Methods: The study population consisted of 40 reproductive-age women with PCOS, who underwent treatment with metformin during a 12-week period, and their corresponding matched controls (n = 44). We evaluated endocrinological parameters, adhesion molecules (vascular cell adhesion molecule 1 (VCAM-1), intercellular cell adhesion molecule 1 (ICAM-1) and E-selectin) and proinflammatory cytokines (interleukin 6 (IL-6) and tumor necrosis factor alpha (TNFα)) in serum. In addition, interactions between human umbilical vein endothelial cells and polymorphonuclear (PMN) cells were assessed by flow chamber microscopy. In addition, a group of type 2 diabetes patients who underwent treatment with metformin during a 12-week period was incorporated into the study.
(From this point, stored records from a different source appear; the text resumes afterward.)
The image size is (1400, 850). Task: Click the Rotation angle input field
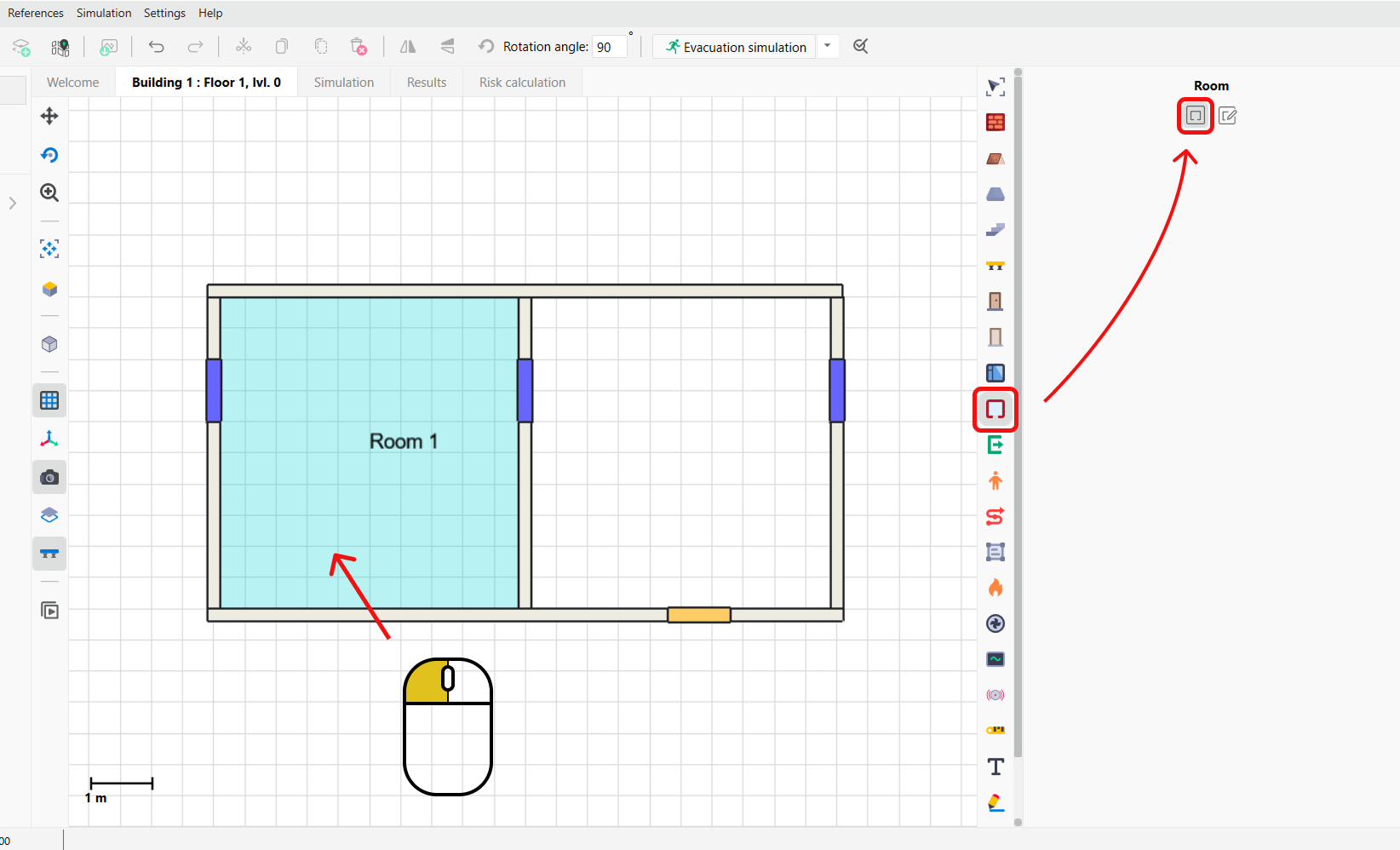610,47
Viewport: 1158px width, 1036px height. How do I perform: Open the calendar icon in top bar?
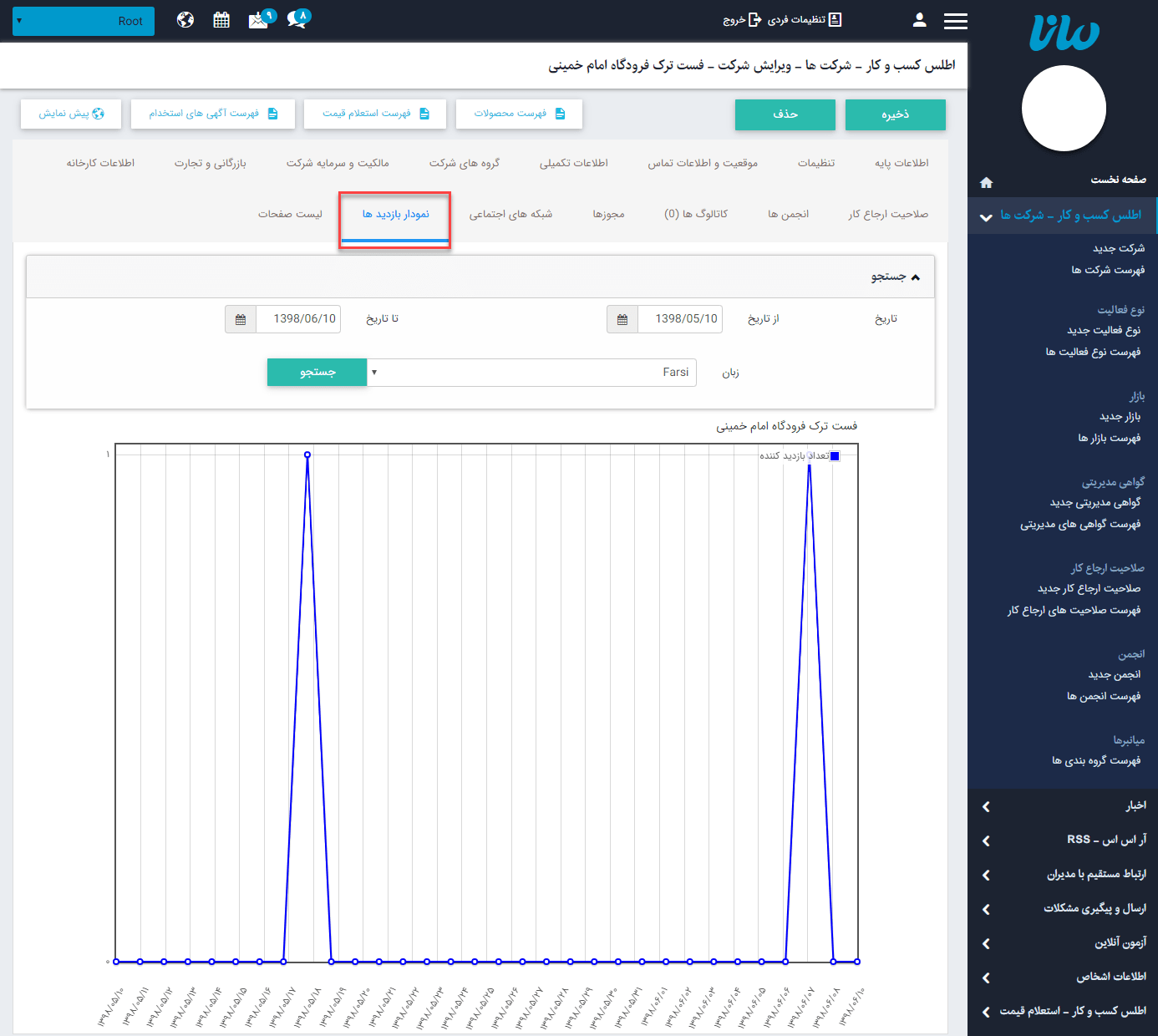click(x=221, y=20)
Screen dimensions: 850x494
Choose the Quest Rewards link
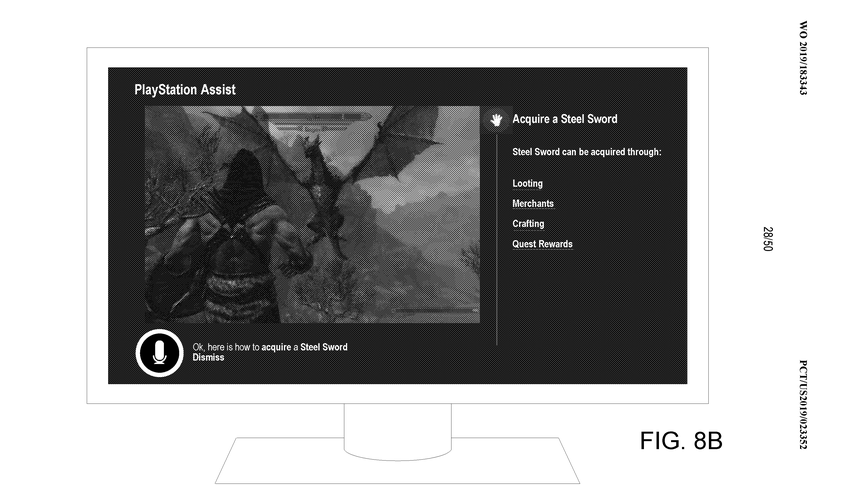[x=542, y=244]
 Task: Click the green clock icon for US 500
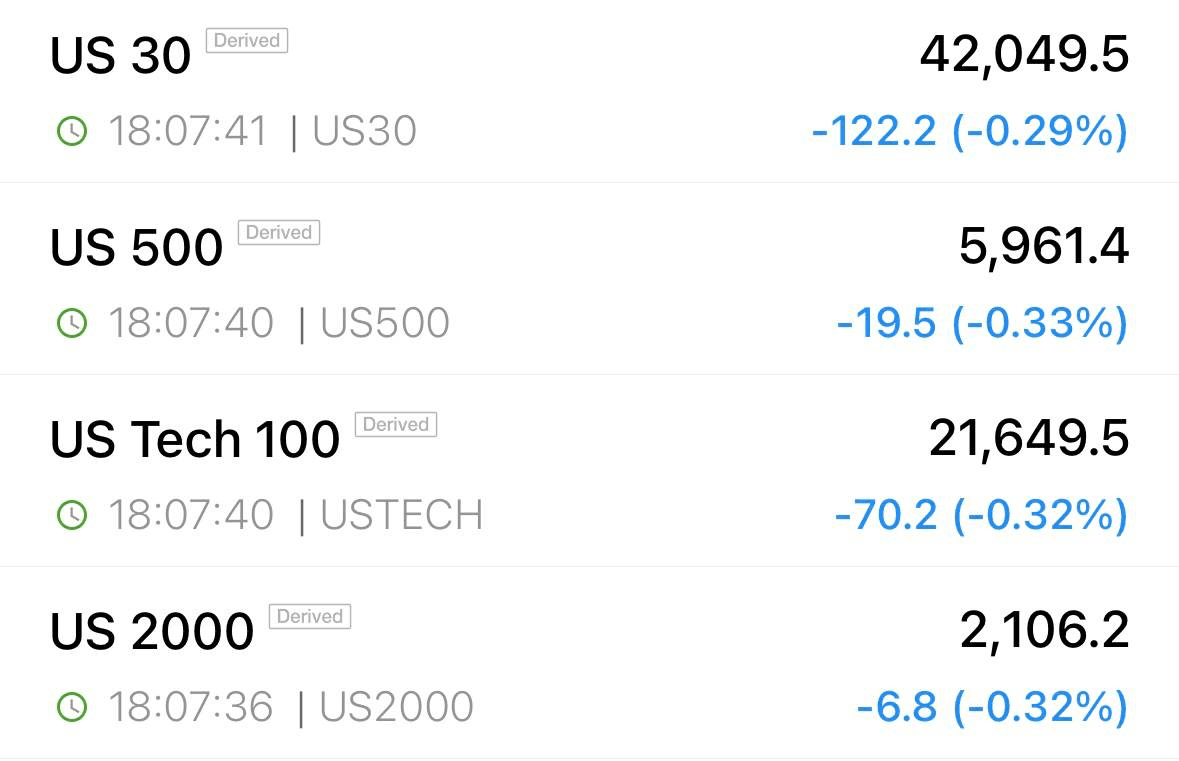(72, 323)
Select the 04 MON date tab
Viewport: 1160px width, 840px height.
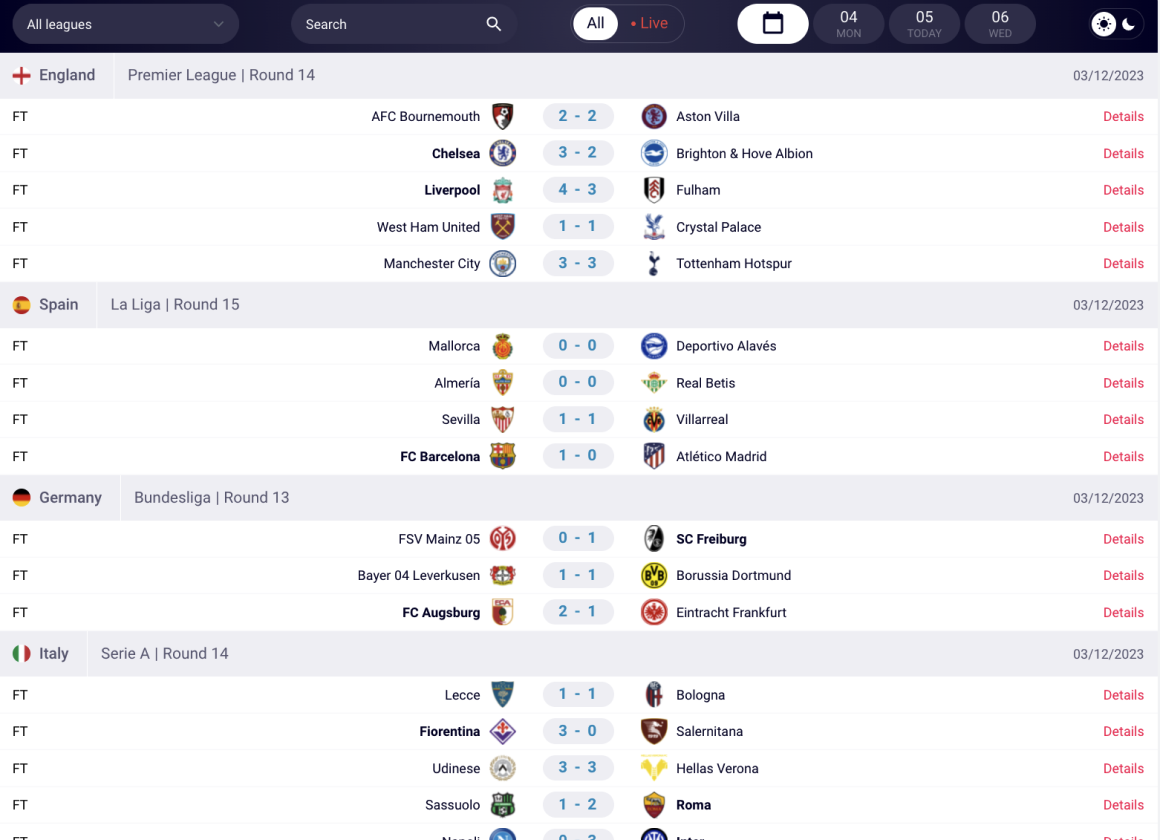[x=849, y=24]
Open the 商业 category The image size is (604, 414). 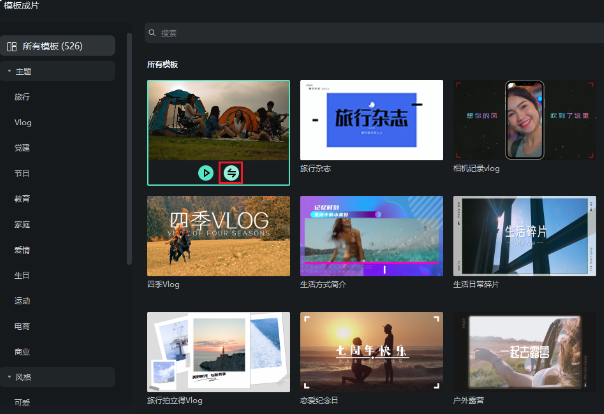[22, 351]
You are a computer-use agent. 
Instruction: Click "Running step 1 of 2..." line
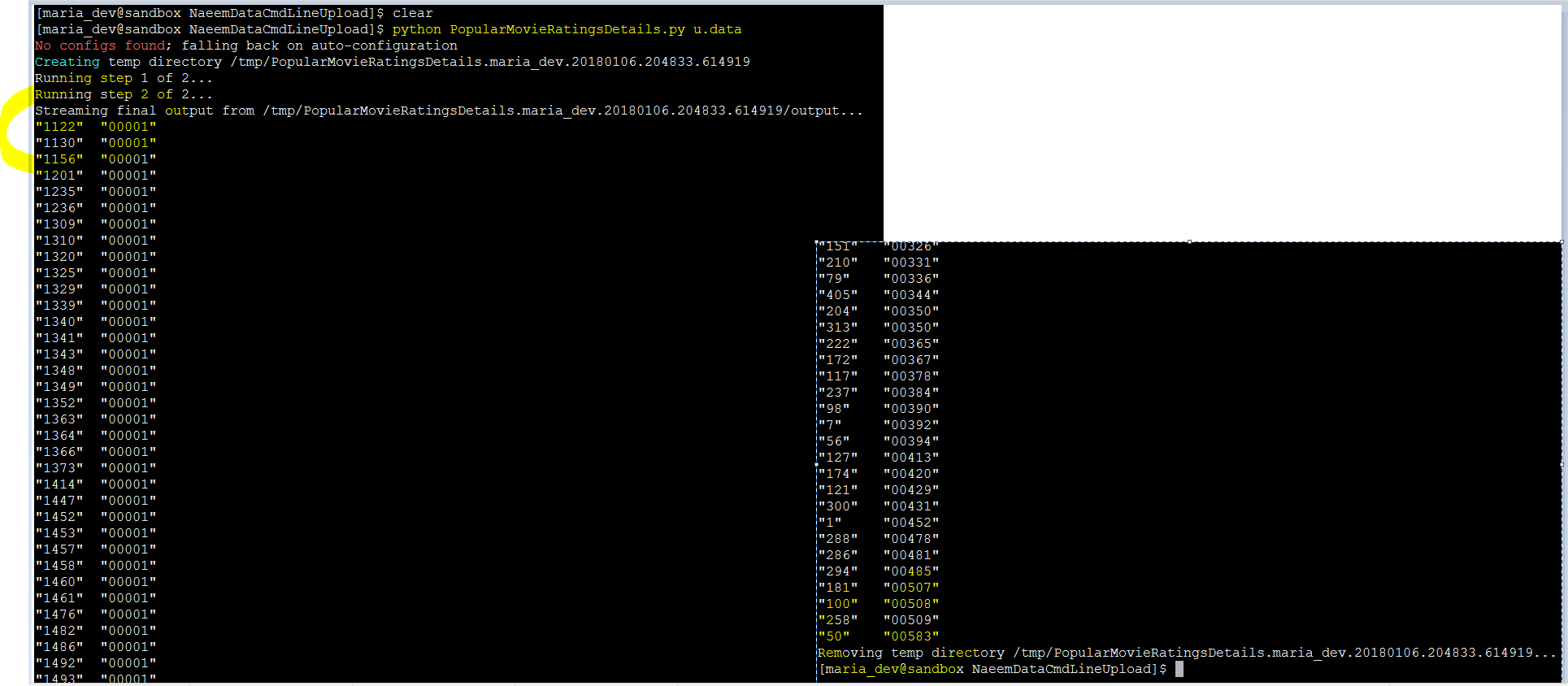[124, 78]
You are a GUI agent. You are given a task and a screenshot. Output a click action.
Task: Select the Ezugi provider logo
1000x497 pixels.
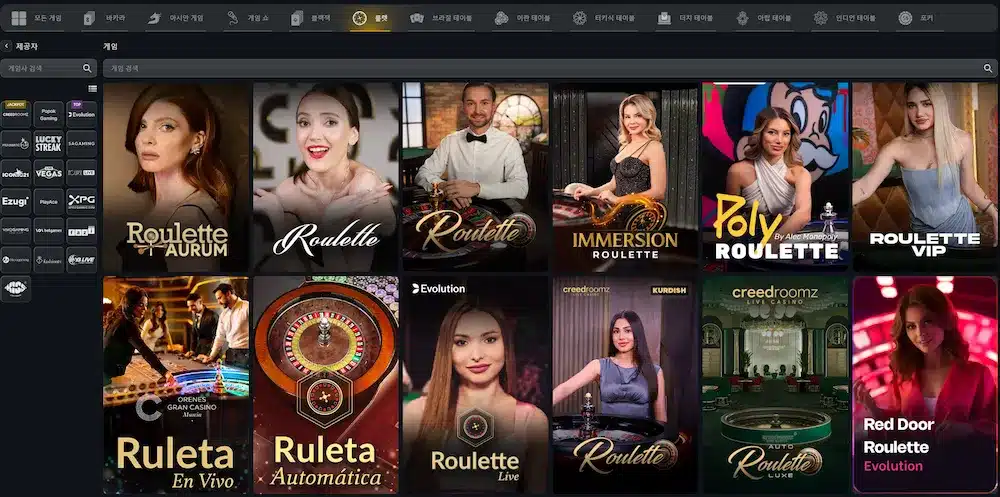[15, 202]
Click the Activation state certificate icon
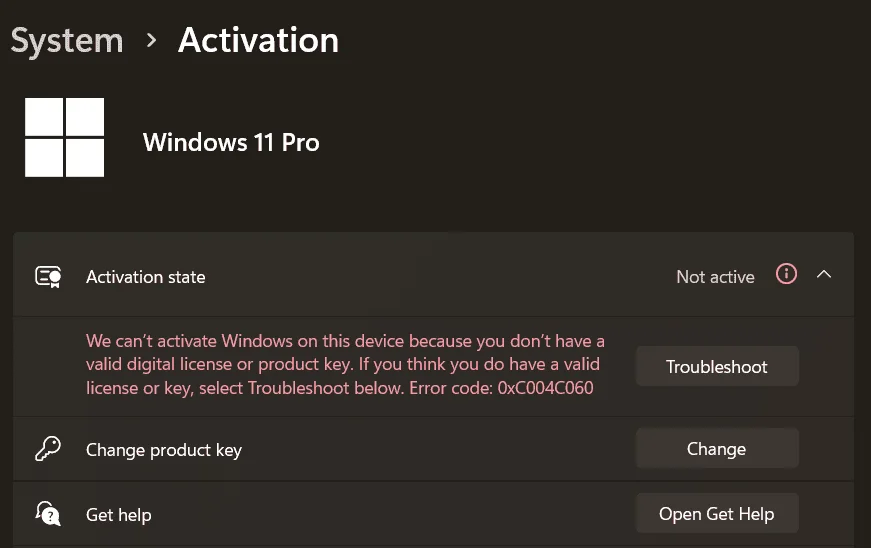The image size is (871, 548). [x=48, y=276]
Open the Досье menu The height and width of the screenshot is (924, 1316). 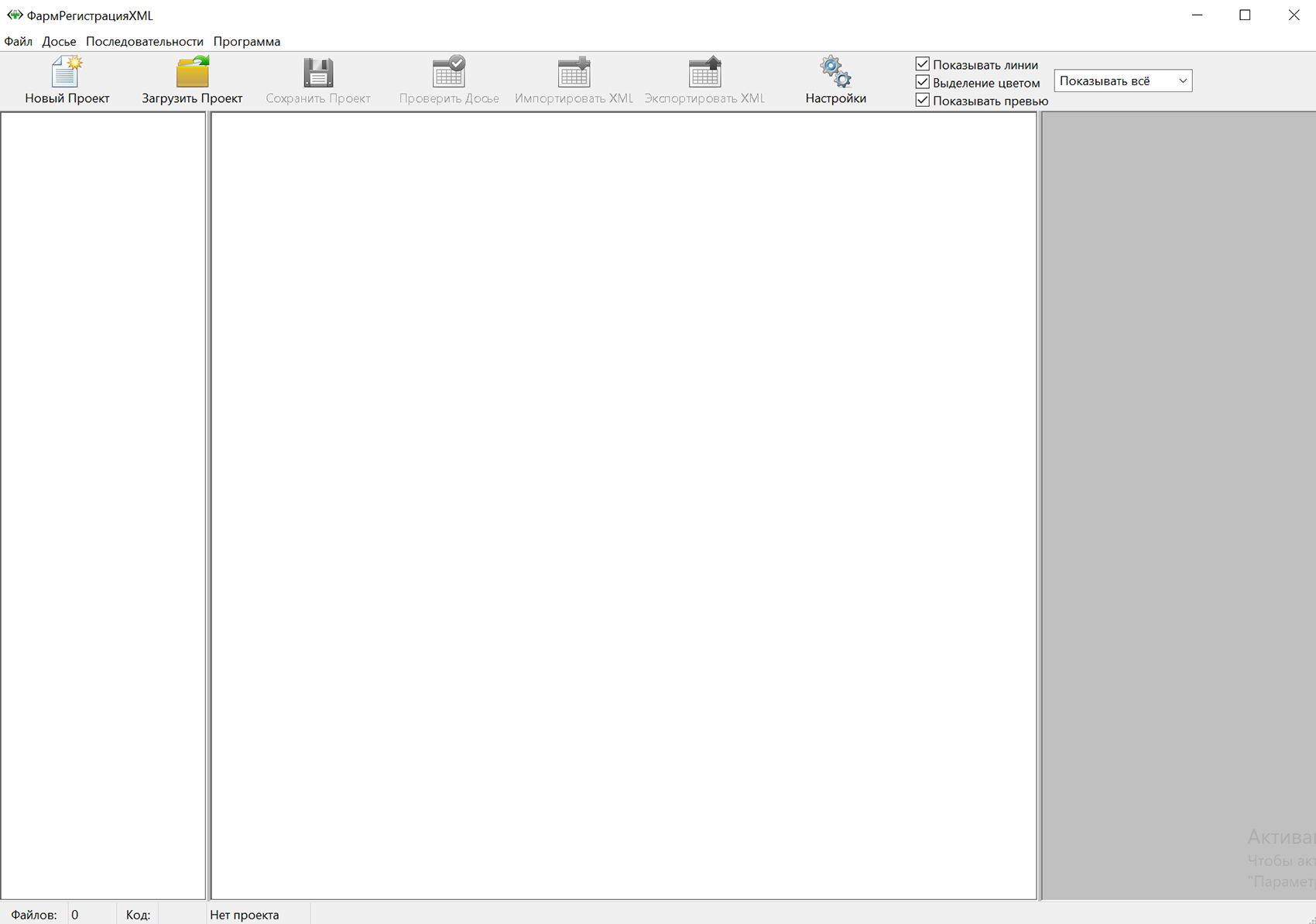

Results: Metformin produced beneficial effects on PCOS patients by decreasing polymorphonuclear (PMN) rolling flux and adhesion. It also decreased levels of ICAM-1, E-selectin, IL-6 and ΤΝFα. In addition, metformin induced an improvement of endocrine and anthropometric parameters in PCOS subjects by reducing glucose, follicle-stimulating hormone (FSH) and androstendione, and by increasing dehydroepiandrosterone-sulfate (DHEA-S). Metformin also had beneficial effects in type 2 diabetic subjects by reducing body weight, waist circumference and PMN adhesion, and by increasing PMN rolling velocity.

Conclusion: Our results highlight the modulating effect of metformin on leukocyte/endothelium interactions. These findings may explain the potential beneficial effect of metformin in reducing the risk of vascular events in PCOS patients and in insulin resistance conditions.